Re: Disappearance and Doubling

The prologues are over. It is a question, now,

Of final belief. So, say that final belief

Must be a fiction. It is time to choose.

- Wallace Stevens

“I believe that we discern the situation,
though we may not fully understand it or be willing to face it." As the Westerner began his speech for the third time, the Old Man could no longer deny the obvious: this was but a projection of the Westerner, the image and likeness but not the real thing, yet another in a seemingly endless string of deceptions. Does the real exist, the original source, or is everything a simulacrum? Are true words spoken anywhere, by people who mean what they say? The Old Man wanted to believe it, yet he had begun to think that perhaps it was his own hope that kept deluding him. Perhaps, he thought, if I could learn to live without hope, I could grasp the truth. And yet hope needed very little encouragement; it always seemed to come back.

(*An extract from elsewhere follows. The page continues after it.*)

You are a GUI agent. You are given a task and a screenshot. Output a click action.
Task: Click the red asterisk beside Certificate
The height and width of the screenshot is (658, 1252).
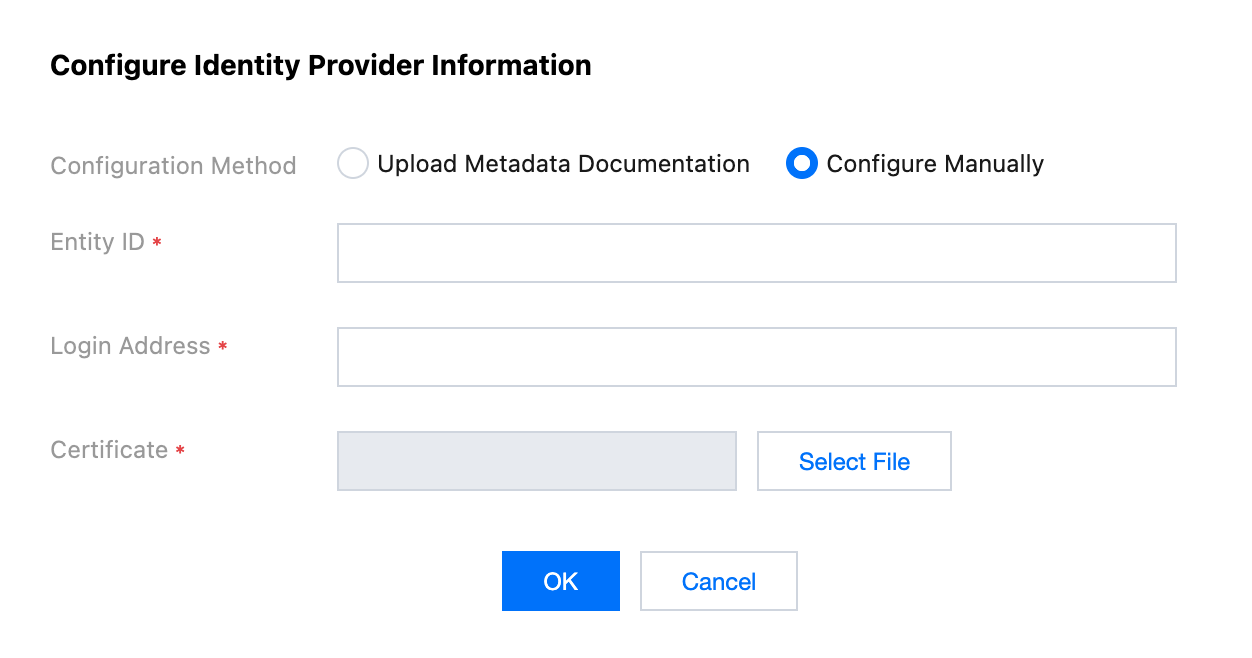180,452
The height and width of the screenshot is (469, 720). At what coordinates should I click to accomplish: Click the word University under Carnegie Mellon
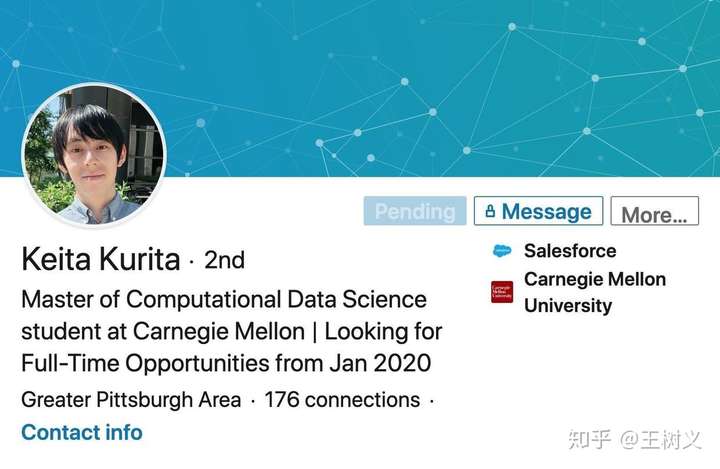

I must accept the truth of this situation, thought the Old Man. No one here can see what I see or hear what I hear. The words spoken by the Westerner: I put them in his mouth. I am alone in this place. It is time to leave. And yet he found himself delaying his departure, rearranging the contents in his pack, dusting off his cloak, listening again to the simulated Westerner’s final questions: "If man be dead, how will he come back to life? If God be dead, how will he be resurrected?”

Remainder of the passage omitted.